The Last Mile

Introducing the May/June 2013 issue of Pacific Standard.

You’ve probably heard about the so-called last-mile problem, an affliction bedeviling everyone from telecommunications companies to humanitarian aid agencies. As behavioral economist Sendhil Mullainathan explained in a popular TED talk a few years back, the last mile is the surprisingly hard-to-bridge distance between a problem’s solution and its actual delivery to millions of people on the ground.

Mullainathan’s main example is a powerful one: It involves the vexing difficulty of delivering the cure for one of the world’s biggest killers to the people who need it most. The killer is diarrhea, and the cure is water.

The problem isn’t that the killer is poorly understood by experts. And it’s not that the cure is expensive. It’s that millions of people carry in their heads a very intuitive mental model of how the body works. According to that model, a body with diarrhea is a leaky bucket. And you don’t put water in a leaky bucket.

We know there is a coming housing crisis for the elderly, that kids with stressful childhoods are at higher risk for disease, and that gun violence is a public-health problem.

In this issue, we’re delivering to you a number of stories with variations on the last-mile theme. We know an awful lot about some big problems: We know that there is a coming housing crisis for the elderly, that kids with stressful childhoods are at higher risk for disease, and that gun violence is a public-health problem. We may even know how to design fixes for these big problems—but implementing them is another matter.

As Lisa Margonelli writes in “The Trailer Park at the End of the World,” every day 10,000 American baby boomers retire. By 2030, people older than 65 will make up 18 percent of the population—and housing them will be a huge challenge. Margonelli says a solution is “staring us right in the face. But we look away.” Why? Largely because of a simple two-word phrase: trailer trash.

In the late 1970s, Margonelli babysat for a family that lived in a trailer. “It had a sunken living room and recessed amber lighting; it was sort of groovy. In the winter the whole thing shook and rattled in the wind—spookily—and we had to leave the tap running to keep the pipes from freezing.” In 1976, new regulations from the Department of Housing and Urban Development basically removed a lot of the tinny-ness from the mobile home, and pushed the structures on their way to becoming what is now called “manufactured housing.” These modern mobile homes are inexpensive, conducive to healthy living, and have light environmental footprints. Some of them are pretty stylish, too. But the stigma attached to them, and lingering problems with their legal status, make us blind to this solution.

For our story “What Does It Take for Traumatized Kids to Thrive?,” Laura Tillman traveled to Washington State, which has done more than any other state to inform its citizens about research on how early-childhood adversity affects kids’ brains. Here’s a case where scientists are still figuring out exactly how stress and trauma affect the brain, and how those effects can be mitigated. But Washington got a head start on the last-mile problem by promoting a new mental model—one that depicts a stressful childhood not only as a private matter, but as a major risk factor for disease and other social problems—to families across the state. (For another take on the current fascination with stress and neuroscience, check out Tom Jacobs’ book review, “Brainism.”)

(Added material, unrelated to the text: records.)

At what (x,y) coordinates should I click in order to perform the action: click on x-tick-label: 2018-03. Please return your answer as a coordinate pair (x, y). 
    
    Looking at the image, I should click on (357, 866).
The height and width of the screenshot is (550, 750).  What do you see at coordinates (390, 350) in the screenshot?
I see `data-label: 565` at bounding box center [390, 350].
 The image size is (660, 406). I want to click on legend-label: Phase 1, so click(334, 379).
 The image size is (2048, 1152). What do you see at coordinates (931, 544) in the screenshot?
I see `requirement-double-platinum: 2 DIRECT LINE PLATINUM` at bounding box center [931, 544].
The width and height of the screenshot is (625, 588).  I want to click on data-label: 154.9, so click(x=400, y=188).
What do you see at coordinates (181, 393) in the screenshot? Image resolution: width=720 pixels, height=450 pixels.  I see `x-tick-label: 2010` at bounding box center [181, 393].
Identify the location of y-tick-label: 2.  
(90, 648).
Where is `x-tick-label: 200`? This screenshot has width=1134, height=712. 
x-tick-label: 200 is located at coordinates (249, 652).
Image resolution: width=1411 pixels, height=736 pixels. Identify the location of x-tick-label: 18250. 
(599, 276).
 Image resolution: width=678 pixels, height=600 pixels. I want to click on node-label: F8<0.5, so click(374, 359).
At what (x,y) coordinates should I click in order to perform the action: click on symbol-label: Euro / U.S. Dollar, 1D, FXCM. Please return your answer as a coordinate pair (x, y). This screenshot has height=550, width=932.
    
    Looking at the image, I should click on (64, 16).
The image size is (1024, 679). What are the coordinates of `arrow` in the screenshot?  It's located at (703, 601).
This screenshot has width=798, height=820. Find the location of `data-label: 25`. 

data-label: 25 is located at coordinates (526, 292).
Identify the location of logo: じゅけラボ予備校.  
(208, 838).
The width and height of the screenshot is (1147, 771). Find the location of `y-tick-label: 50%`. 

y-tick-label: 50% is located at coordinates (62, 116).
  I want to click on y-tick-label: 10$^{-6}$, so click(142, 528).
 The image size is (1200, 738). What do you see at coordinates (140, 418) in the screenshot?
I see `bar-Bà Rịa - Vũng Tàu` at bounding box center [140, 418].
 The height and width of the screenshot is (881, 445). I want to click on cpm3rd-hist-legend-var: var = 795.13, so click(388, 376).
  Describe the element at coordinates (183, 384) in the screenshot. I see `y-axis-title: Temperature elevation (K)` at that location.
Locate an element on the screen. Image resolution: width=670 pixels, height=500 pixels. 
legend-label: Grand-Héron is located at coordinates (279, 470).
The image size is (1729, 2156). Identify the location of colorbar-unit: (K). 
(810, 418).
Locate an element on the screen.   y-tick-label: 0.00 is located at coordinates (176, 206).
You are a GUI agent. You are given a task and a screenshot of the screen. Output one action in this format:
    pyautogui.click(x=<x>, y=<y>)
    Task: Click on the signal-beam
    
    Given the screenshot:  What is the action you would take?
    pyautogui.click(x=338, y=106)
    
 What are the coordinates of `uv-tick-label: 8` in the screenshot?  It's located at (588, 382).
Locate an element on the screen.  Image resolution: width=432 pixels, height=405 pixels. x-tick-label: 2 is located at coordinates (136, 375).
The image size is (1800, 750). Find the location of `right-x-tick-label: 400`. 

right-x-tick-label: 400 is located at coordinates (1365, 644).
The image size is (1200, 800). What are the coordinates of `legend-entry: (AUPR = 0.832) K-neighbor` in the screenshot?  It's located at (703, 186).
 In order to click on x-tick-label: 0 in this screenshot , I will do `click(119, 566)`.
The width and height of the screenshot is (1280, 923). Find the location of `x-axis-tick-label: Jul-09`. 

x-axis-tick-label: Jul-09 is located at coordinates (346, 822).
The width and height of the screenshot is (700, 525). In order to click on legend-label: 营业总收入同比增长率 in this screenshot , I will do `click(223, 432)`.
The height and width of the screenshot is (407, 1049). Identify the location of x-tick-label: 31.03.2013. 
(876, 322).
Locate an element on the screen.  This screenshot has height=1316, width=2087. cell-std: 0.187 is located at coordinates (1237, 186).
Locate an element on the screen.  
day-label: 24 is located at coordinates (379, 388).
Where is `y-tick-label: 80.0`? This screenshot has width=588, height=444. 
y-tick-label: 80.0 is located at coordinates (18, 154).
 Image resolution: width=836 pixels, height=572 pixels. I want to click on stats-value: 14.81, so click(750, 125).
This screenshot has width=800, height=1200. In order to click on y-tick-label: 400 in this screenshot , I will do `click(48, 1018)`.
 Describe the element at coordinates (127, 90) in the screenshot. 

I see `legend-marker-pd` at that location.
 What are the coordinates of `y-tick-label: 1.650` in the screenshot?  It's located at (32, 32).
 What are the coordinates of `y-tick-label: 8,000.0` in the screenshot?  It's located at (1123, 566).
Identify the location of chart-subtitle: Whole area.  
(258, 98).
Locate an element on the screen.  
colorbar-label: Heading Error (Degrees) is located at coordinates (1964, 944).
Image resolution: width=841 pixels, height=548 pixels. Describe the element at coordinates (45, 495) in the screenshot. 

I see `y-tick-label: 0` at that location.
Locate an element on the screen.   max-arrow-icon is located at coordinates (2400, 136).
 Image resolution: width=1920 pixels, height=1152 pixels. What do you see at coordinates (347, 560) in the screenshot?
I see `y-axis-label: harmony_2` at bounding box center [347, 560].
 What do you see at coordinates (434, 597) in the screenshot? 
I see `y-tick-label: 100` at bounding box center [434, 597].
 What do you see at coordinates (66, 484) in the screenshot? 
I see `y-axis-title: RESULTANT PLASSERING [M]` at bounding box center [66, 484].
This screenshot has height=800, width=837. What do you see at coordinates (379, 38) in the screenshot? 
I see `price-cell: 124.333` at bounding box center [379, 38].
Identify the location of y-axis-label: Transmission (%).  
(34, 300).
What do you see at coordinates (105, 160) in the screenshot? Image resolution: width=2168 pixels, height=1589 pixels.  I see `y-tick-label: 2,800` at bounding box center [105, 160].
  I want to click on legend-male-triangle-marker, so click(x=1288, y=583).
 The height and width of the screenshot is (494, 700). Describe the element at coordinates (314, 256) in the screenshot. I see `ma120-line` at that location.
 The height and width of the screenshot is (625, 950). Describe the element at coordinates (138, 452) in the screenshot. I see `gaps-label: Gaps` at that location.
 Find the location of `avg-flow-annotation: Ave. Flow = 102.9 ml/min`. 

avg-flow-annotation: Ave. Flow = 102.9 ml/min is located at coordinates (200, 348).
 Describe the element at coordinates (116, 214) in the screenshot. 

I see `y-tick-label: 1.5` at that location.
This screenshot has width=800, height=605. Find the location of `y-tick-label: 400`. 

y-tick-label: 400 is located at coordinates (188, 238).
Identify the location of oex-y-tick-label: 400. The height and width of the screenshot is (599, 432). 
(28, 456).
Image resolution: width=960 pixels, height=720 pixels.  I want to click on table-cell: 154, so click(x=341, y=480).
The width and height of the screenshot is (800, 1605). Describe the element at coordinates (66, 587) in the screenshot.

In our Prospector section, Vince Beiser writes about a unique program aimed at reducing gun violence in California. Government agents are knocking on doors, asking people who have lost the right to own guns because of violence or mental illness to hand over their weapons—an approach that originally had the NRA’s support. The program is based on the idea that gun violence should be treated as a public-health issue. Despite signs of success, Beiser points out, few states could emulate the program, because California is essentially the only one that collects the records showing who should and shouldn’t own a gun. The last mile is blocked by a huge lack of data.

But if this all sounds disheartening, look to Dorothy Fortenberry’s story about country superstar Brad Paisley, titled “It Gets Better, Y’all.”